Raiva: os sentimentos de raiva podem surgir como uma reação à injustiça percebida da perda ou à impotência em lidar com ela.

Negociação: pode haver tentativas de fazer acordos para reverter a perda ou trazer a pessoa de volta de alguma forma, muitas vezes em um contexto religioso ou espiritual.

Tristeza: a tristeza profunda e a dor são comuns no luto. Esses sentimentos podem ser acompanhados de choro, apatia e solidão.

Aceitação: eventualmente, a pessoa passa a aceitar a realidade da perda e começa a encontrar maneiras de se adaptar a uma vida sem o ente querido ou a coisa perdida.


Morte física e não espiritual

A Doutrina Espírita acredita que a morte não é totalmente um fim. O que finda é o corpo físico. Segundo Allan Kardec, que pesquisou e decodificou o espiritismo, o ser humano nasce, morre, renasce ainda para progredir sem cessar, tal é a Lei!. “Para o espiritismo, a morte não é o fim da vida, porque somente o corpo físico morre, o espírito/mente/consciência continuam a viver nas dimensões espirituais, para projetar um novo retorno a terra, resgatar seus débitos do passado e se purificar para um futuro melhor”, diz Maria Ignez Figueiredo, mentora e professora que há muitos anos dirige o Centro Espírita Luz do Evangelho, no Balneário Piçarras, no Litoral do Estado.

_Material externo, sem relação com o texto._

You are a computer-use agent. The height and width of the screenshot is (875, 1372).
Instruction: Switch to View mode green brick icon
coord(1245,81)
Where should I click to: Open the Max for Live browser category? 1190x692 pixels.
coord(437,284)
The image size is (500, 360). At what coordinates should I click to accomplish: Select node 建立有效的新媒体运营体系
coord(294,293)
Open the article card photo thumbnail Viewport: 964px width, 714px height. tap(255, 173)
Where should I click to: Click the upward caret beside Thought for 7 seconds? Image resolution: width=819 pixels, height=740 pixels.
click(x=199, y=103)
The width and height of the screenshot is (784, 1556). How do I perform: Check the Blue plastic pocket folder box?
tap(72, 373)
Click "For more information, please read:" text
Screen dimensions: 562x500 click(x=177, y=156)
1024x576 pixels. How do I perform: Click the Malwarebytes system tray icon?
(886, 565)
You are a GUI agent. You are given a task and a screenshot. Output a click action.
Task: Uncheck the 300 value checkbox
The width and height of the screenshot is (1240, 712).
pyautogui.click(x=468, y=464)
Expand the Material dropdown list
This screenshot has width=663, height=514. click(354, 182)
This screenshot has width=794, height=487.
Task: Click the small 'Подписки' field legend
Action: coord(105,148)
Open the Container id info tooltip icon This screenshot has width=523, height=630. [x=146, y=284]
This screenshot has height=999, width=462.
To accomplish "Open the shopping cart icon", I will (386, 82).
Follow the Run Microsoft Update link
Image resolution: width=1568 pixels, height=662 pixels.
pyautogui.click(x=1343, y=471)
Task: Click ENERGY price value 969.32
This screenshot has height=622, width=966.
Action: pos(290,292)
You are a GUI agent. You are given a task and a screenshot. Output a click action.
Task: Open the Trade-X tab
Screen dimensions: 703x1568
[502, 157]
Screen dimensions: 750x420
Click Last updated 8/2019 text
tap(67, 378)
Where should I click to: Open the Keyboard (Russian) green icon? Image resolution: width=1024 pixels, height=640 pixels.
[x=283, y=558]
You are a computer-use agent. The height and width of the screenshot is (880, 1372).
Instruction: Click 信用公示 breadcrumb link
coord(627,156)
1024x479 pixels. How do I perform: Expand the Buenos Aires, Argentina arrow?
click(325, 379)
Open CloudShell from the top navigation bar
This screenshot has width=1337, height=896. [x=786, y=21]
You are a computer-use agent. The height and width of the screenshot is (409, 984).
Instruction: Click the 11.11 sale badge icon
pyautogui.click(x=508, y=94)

“É através das reencarnações sucessivas que o Espírito evolui para alcançar dimensões mais elevadas, mais puras”, acrescenta a mentora. O luto, segue explicando, é um momento que precisa ser respeitado. “Inicialmente é inevitável que a primeira fase seja sempre de muita dor. Aos poucos, essa dor aguda vai se transformando em saudade. Uma saudade que ficará para a eternidade. Jamais, aquele corpo que morreu voltará! O Espírito que antes habitava aquele corpo sim, esse, após passar um tempo se renovando e se purificando, volta em um novo corpo, para viver fisicamente mais uma vez, e se tornar verdadeira luz”.

O importante, de acordo com Maria Ignez, é orar por essas pessoas que partiram, e sempre entregar os seus espíritos nas mãos de Deus, para que tenham paz. “Faço neste momento, uma referência de amor e respeito, por todos os que já partiram, e a todos os ficaram e que ainda sentem muita saudade”, conclui.

Ciclo

Vencidos os estágios do luto, saudades permanecerão para sempre, mas devem coexistir com uma sensação de “leve tristeza”, e não de arrebatamento. Se as saudades aparecerem de um jeito avassalador é porque muito provavelmente o ciclo do luto não se fechou. Aproveite o Dia de Finados para fazer essa reflexão: fechar o ciclo do luto e honrar a pessoa que se foi com amor, boas lembranças e emoções positivas.

A pesquisa mostra ainda que 82,4% das pessoas relacionam a morte com um grande sofrimento e acreditam que não há nada mais dolorido que a perda de uma pessoa próxima. A professora Gislane ressalta a importância de vivenciar o luto. “O luto é uma resposta emocional à perda de alguém ou de algo significativo em nossas vidas. O luto é um processo natural e complexo. Está ligado a perdas, e essas perdas não acontecem apenas na morte de alguém próximo, mas em diversas situações da vida em que ocorrem mudanças importantes. O final de um relacionamento, aposentadoria, mudança de cidade, entre tantas outras situações”, cita. O importante, segundo ela, é entender que o luto é uma parte normal do processo de perda e que as pessoas podem encontrar maneiras de viver significativamente após a perda de alguém ou algo importante em suas vidas.